Understanding the definition of product of sets Suppose we are given a family of sets $\{ X_{\alpha} \}_{\alpha \in A } $, my book the cartesian product of them as:
$$ \prod_{\alpha \in A} X_{\alpha} = \bigg\{ f: A \to \bigcup_{\alpha \in A} X_{\alpha} : f(\alpha) \in X_{\alpha}, \alpha \in A \bigg\} $$
This definition is sort of hard to digest, so I was trying to think of it when $A = \{1,2 \} $, and expect this to coincide with the definition 
$$ X_1 \times X_2 = \{ (x,y) : x \in X_1,  y \in X_2 \} $$
but as $A = \{1,2\}$ in the  definition above, we obtain 
$$ \prod_{i \in \{1,2\}} X_i = \{ f: \{1,2 \} \to X_1 \cup X_2 : f(1) \in X_1, f(2) \in X_2 \}$$
which differs from the usual definition of Cartesian product of two sets. Are they different definitions?

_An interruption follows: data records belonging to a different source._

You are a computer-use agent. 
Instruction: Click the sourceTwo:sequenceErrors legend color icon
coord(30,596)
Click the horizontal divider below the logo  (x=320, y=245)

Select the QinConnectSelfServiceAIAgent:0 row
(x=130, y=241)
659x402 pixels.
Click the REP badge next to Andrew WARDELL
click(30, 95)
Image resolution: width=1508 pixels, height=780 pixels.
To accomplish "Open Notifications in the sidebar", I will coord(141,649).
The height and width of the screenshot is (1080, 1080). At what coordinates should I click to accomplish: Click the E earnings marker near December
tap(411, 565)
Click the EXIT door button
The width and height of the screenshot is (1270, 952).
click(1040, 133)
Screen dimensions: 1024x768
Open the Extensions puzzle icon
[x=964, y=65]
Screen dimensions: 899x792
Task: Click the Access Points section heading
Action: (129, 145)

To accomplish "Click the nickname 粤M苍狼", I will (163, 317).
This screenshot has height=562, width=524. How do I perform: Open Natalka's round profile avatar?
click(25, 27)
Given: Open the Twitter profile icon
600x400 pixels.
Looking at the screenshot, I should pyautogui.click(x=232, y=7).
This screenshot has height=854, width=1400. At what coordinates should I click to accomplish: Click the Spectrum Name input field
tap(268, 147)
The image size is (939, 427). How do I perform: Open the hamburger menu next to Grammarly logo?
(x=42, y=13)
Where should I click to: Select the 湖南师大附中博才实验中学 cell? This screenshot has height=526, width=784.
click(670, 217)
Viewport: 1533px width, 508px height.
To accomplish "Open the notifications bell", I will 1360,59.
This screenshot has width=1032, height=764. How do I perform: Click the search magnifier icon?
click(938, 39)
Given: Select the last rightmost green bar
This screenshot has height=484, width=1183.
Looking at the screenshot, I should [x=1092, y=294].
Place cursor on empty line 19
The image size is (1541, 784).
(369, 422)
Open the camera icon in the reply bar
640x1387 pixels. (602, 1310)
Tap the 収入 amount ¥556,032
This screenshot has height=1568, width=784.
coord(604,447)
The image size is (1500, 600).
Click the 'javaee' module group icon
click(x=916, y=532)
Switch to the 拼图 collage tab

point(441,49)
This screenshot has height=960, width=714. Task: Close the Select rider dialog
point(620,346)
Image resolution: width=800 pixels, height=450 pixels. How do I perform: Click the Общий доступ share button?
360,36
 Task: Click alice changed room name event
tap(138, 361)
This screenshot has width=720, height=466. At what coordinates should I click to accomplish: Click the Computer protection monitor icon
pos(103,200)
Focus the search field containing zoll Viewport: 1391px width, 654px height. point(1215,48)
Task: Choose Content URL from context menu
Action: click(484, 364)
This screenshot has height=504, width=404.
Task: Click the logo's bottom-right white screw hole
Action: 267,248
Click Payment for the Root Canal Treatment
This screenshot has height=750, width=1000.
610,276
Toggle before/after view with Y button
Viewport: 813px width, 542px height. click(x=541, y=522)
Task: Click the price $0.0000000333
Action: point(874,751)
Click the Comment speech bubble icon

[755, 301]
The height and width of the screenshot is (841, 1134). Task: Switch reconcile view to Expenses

 A: The definition is hard to digest because it is omitting an essential quantifier (and instead abusing colons and commas to express distinctions that they can't possibly carry to a reader who doesn't already know what is meant by the definition). It should be
$$\prod_{\alpha \in A} X_{\alpha} = \bigg\{ f: A \to \bigcup_{\alpha \in A} X_{\alpha} \mathrel{\Bigg|} \forall \alpha\in A\,\bigl[f(\alpha) \in X_{\alpha}\bigr] \bigg\}$$
A: There is a bijection $\varphi: \prod_{i \in \{1, 2\}}X_i \to X_1 \times X_2$, given by $\varphi(f) = (f(1), f(2))$.
A: Let $X_\alpha$ be sets, indiced by a set $A$. 
The product set $\prod_{\alpha\in A} X_\alpha$ is defined to contain all the 'sequences' $(\dots,\, x_\alpha,\, \dots)_{\alpha\in A}$ with $x_\alpha\in X_\alpha$.
Now, what exactly do we mean by these 'sequences'? 
Well, these can be caught as functions defined on $A$ that assign the 'coordinate' $x_\alpha$ to any $\alpha\in A$.
In this view, it is clear that the original definition $X_1\times X_2$ is essentially the same as $\prod_{\alpha\in\{1,2\}}X_\alpha$, however, literally they are different sets.
(And one more side note: the definition of $A\times B$ is necessary to define functions, so there is no way to start right away with the more general definition of products of sets.)